_What is required_:
Skipping all pictures, set down the lines of the listing from the first through the one with "Click deep pink".

_Records for this exercise_:
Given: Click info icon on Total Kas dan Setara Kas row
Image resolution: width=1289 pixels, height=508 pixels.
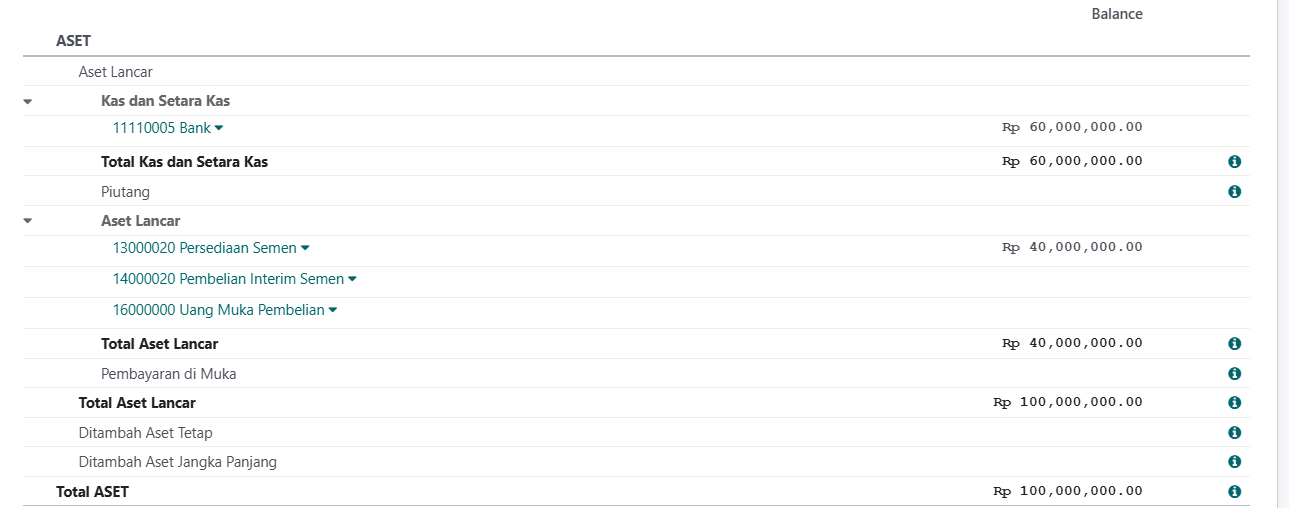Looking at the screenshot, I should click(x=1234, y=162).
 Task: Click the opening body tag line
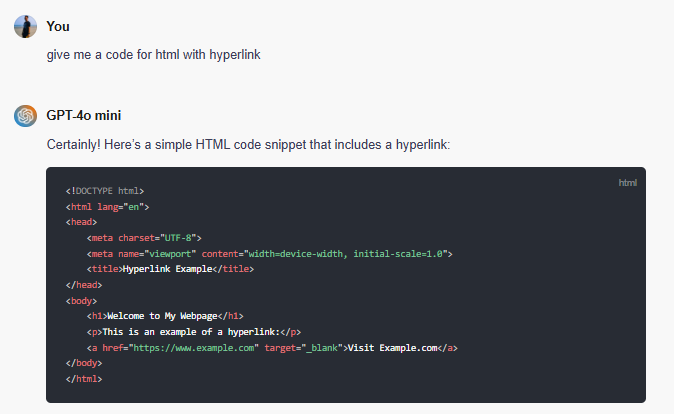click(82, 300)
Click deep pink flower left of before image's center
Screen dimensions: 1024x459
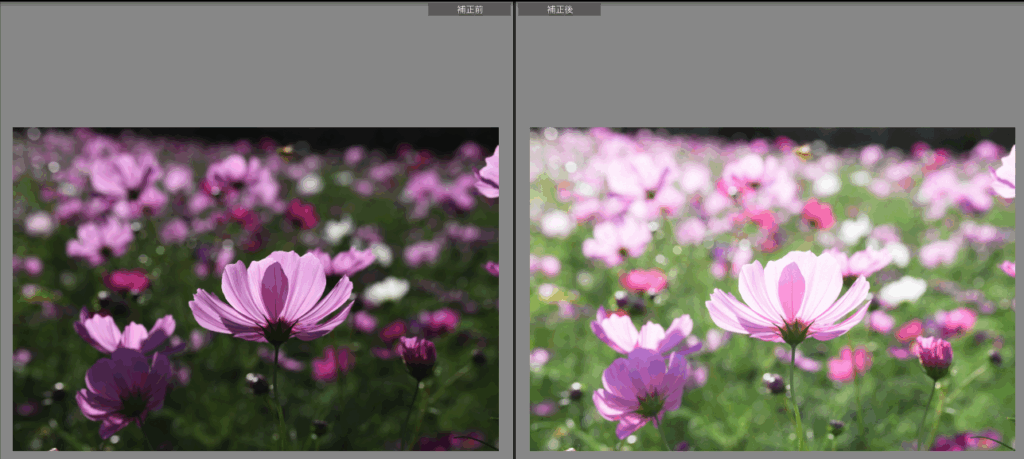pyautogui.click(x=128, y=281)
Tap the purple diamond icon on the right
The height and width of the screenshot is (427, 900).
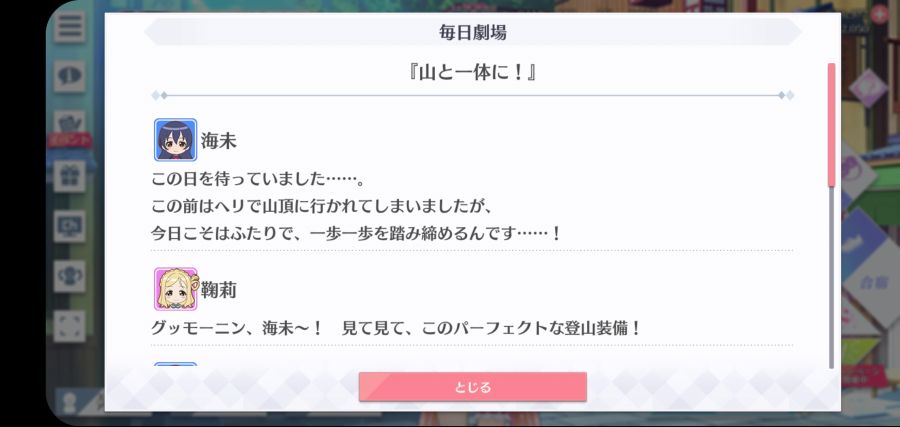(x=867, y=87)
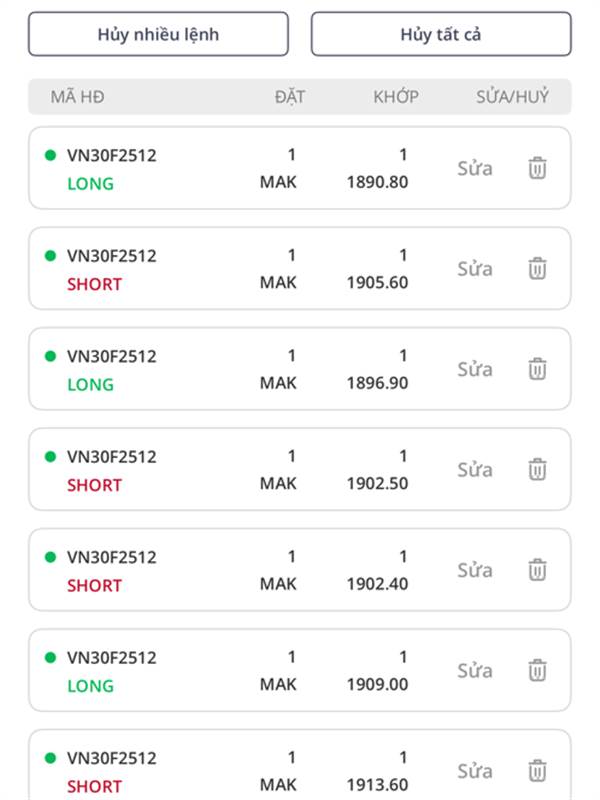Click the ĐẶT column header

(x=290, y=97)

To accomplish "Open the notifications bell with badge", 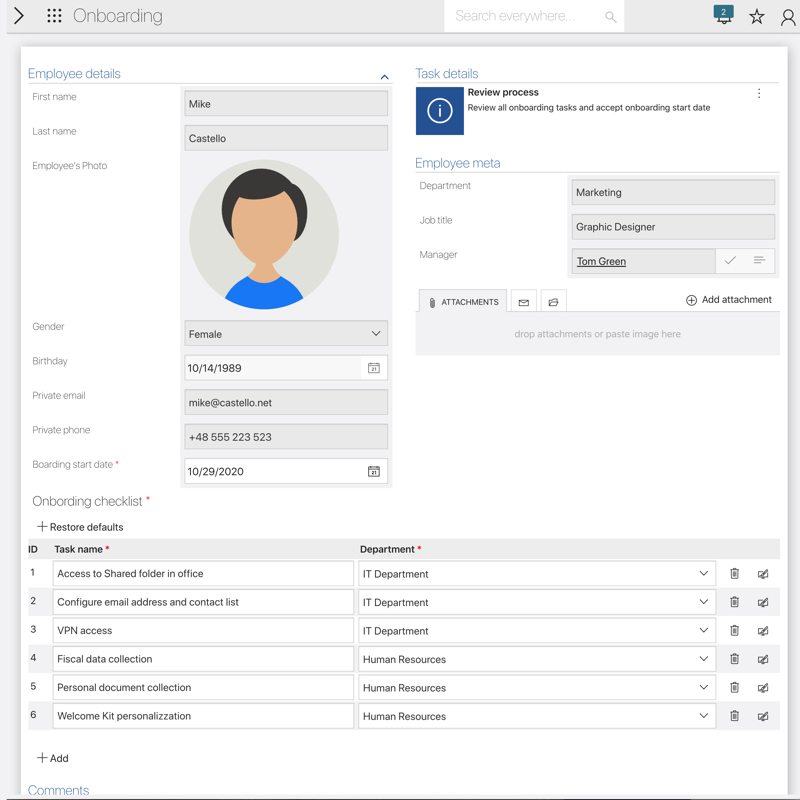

_Result_:
Given: Click info icon on Total Kas dan Setara Kas row
Image resolution: width=1289 pixels, height=508 pixels.
Looking at the screenshot, I should click(x=1234, y=162).
 Task: Click the opening body tag line
click(82, 300)
Click deep pink flower left of before image's center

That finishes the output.